Tumor invasiveness was defined based on preoperative magnetic resonance imaging (MRI), intra-operative records and pathology slides. The tumors were considered invasive adenomas if they met any of the following criteria: (1) Grade 4 according to the Knosp grading system [9], (2) Grade 2/3 according to the Knosp grading system combined with any type of extrasellar extension (eroding bone tissue of sellar floor/clivus, or invading into unilateral/bilateral cavernous sinus) on intra-operative records, and/or with dural invasion on the pathology slides.
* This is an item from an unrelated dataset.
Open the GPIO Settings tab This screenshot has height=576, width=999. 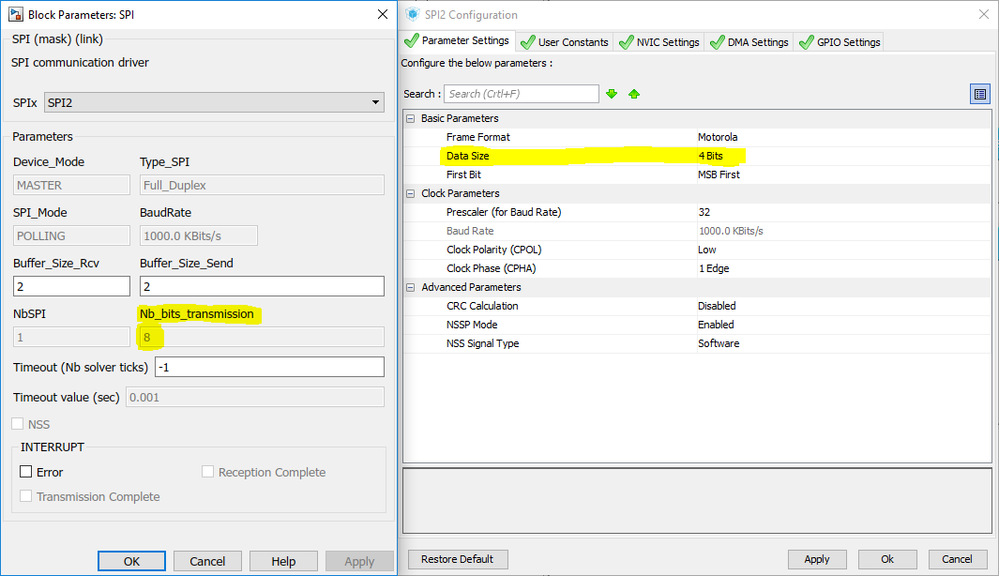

There were a total of 10 invasive and 10 non-invasive oncocytomas, as well as 14 invasive and 9 non-invasive null cell adenomas, which are presented in Table 1.

The research ethics committee of Tiantan Hospital approved this study. Informed consent was obtained from all enrolled subjects, and the study was carried out in full compliance with all principles of the Helsinki Declaration.

Total RNA extraction

Total RNA was extracted and purified using the mir- Vana miRNA Isolation Kit (Cat#AM1561, Ambion, Austin, TX, US) following the manufacturer’s instructions. An Agilent Bioanalyzer 2100 (Agilent Technologies, Santa Clara, CA, US) was used to obtain a RIN number and to inspect RNA integration. Only those samples that showed no degradation (2100 RIN ≥ 7.0 and 28S/18S ≥ 0.7) were used to generate labeled targets.

Microarray hybridization

Total RNA was amplified and labeled using the Low Input Quick Amp Labeling Kit, One-Color (Cat#5190–2305, Agilent Technologies, Santa Clara, CA, US), following the manufacturer’s instructions. Labeled cRNAwas purifiedwith the RNeasy mini kit (Cat#74106, QIAGEN, GmBH, Germany). Each slide was hybridized with 1.65 μg of Cy3- labeled cRNA using the Gene Expression Hybridization Kit (Cat#5188–5242, Agilent Technologies) in a hybridization oven (Cat#G2545A, Agilent Technologies), according to the manufacturer’s instructions. After 17 h of hybridization, slides were washed in staining dishes (Cat#121, Thermo Shandon, Waltham, MA, US) with the Gene Expression Wash Buffer Kit (Cat#5188–5327, Agilent Technologies), following the manufacturer’s instructions. Slides were scanned with an Agilent Microarray Scanner (Cat#G2565CA, Agilent Technologies) using default settings (dye channel: green, scan resolution: 5 μm, PMT: 100, 10 %, 16 bit). Data were extracted with the Feature Extraction software 10.7 (Agilent Technologies). Raw data were normalized by the Quantile algorithm using Gene Spring Software 11.0 (Agilent Technologies).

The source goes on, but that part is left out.